Reimbursement uncertainty clouds expansion of hospital at home 

Uptake among provider organizations has been aided by a CMS waiver, but executives say more payment assurances are needed to aid future growth.



This article is part of Bringing Care Closer to Home - June/July 2024 COVERstory.

Despite all the positive vibes about providing acute care to patients in their homes, forgive provider organizations if they’re not a bit queasy about making the move. 
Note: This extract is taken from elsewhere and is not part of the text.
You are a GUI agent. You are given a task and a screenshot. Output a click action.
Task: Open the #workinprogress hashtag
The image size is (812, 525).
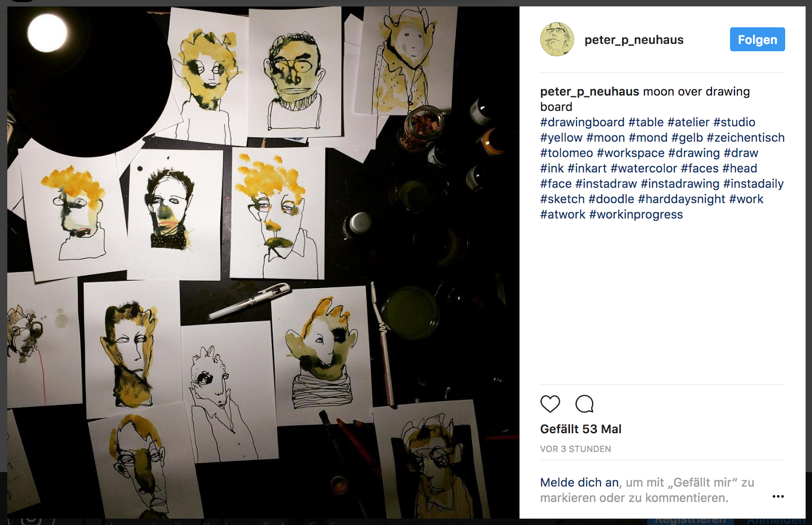[636, 215]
For most organizations considering such a program, it’s natural to fear that current demand for inpatient care could ebb, and that acute care at home programs could thus cannibalize revenue. There’s also a cost involved in starting these programs – one executive likened beginning a hospital at home program to starting a whole new department as a product line. And home at health pioneers admit that it’s been difficult to scale the programs quickly and cost-effectively – to be expected for any new startup. 

But many organizations remain queasy about the long-term prognosis for reimbursement for such programs. At present, there’s an endpoint to a federal waiver enabling such programs, and there’s no consistent approach among payers for reimbursing for the delivery of acute care at home. 

Assuring reimbursement 

For all the promise of delivering acute care in patients’ homes, gaining confidence in future reimbursement is crucial, many analysts say. 

CMS had authorized more than 320 hospitals across 133 health systems by April 2024 to offer acute hospital care at home, a report by the American Hospital Association indicates. There’s potential for this number to double by 2026 if reimbursement is assured, according to a May 2023 report from Chilmark Research. 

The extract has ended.